No, no limit on length. Perhaps doing a 10-minute short would have been the best decision, tho -- if you're adept enough.

Liz Holliday said...

I didn't get through either - someone in my writers' group did, though, so now I'm doing the 'England fan cheering for Scotland in the World Cup' routine.

I, too, put in a feature script and now think it was probably a mistake. I believe they said anything over 30 minutes.

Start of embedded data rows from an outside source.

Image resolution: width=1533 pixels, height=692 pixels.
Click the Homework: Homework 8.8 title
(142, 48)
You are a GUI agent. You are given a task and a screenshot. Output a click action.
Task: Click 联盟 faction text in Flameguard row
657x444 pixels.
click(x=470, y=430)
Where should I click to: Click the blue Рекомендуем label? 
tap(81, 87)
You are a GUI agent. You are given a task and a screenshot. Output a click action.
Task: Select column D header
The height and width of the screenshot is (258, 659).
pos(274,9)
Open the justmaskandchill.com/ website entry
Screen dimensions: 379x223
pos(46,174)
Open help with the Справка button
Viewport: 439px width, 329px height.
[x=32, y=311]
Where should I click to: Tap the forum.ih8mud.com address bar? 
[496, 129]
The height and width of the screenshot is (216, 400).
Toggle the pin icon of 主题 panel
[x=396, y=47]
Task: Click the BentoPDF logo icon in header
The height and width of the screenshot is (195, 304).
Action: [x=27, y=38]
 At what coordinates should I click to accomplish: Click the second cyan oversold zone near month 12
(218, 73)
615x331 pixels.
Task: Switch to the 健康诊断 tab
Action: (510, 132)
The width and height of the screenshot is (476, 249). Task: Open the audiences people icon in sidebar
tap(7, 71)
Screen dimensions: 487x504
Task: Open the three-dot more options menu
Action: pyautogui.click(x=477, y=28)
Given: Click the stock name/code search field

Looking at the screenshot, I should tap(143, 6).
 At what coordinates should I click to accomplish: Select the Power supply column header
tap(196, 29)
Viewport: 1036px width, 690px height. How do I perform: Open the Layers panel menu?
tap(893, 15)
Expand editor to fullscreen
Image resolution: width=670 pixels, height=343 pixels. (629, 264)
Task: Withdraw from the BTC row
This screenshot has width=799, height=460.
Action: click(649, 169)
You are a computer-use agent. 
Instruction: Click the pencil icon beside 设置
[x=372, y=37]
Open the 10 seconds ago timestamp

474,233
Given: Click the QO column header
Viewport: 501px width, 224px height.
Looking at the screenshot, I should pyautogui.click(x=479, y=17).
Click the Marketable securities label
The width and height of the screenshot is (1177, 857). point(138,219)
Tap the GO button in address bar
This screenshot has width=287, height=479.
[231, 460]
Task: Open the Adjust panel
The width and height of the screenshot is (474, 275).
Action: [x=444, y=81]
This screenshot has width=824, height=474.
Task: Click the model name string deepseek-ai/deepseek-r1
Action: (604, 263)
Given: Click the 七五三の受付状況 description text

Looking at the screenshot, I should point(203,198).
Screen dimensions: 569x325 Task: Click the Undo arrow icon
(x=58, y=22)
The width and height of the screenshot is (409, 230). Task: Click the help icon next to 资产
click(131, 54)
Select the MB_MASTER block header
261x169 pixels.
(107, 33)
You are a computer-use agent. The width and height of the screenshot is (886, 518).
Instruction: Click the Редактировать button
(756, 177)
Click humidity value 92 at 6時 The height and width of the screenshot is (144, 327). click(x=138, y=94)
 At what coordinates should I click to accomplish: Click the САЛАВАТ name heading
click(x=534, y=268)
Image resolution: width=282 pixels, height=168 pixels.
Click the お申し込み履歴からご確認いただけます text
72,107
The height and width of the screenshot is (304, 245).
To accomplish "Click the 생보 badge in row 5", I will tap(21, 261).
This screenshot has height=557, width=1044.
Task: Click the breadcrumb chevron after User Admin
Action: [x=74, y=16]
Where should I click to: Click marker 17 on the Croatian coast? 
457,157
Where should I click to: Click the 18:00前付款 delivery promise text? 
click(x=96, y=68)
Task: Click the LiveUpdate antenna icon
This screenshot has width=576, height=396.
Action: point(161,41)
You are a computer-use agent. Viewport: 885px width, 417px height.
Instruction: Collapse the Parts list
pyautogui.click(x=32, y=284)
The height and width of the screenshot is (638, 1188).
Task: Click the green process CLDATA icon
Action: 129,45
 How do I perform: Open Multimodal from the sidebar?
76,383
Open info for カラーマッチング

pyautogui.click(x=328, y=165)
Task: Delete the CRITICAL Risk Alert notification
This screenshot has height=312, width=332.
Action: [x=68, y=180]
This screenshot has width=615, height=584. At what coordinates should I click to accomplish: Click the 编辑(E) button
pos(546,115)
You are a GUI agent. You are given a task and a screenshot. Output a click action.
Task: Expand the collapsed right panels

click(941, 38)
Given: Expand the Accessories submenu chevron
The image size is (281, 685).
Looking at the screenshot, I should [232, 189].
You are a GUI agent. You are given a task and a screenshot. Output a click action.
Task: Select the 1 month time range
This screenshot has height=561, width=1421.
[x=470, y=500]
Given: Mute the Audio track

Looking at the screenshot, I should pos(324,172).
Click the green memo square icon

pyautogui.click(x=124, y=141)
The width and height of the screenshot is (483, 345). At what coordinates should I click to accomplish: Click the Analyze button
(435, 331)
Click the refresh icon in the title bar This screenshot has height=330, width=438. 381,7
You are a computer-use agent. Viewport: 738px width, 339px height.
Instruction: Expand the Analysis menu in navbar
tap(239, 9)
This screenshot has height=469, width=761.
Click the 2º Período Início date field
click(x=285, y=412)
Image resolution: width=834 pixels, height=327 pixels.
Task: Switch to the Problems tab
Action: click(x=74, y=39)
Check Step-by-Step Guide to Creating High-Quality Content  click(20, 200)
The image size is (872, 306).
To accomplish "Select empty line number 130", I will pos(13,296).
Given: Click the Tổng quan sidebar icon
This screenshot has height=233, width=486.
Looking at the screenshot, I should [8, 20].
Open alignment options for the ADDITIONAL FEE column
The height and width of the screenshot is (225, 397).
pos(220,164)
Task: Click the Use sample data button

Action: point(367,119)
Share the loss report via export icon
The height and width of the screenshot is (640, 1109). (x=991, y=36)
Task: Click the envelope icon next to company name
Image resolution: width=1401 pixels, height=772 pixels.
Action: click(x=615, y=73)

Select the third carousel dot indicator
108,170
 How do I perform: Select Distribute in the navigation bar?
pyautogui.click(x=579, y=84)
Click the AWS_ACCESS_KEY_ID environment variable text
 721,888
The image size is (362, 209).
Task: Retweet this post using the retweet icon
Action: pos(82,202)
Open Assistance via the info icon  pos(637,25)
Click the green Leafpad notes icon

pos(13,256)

I wonder how many readers they had, and whether each entry only got read (at least initially) by just one person. I'm going to stick my head up over the parapet and say that I reckon a large chunk of the entries probably were objectively bad - basing this on having read slush for two sf magazines I used to edit - but that there's another band where you send in something decent that just turns out not to be to the taste of the reader. In short story terms that could be anything from the basic idea to 'I hate first person'. Here, who knows?

Tell you what, though - next year I'm definitely putting in something intended for tv.

Anonymous said...

Yes I submitted also feature material when TV might have been better.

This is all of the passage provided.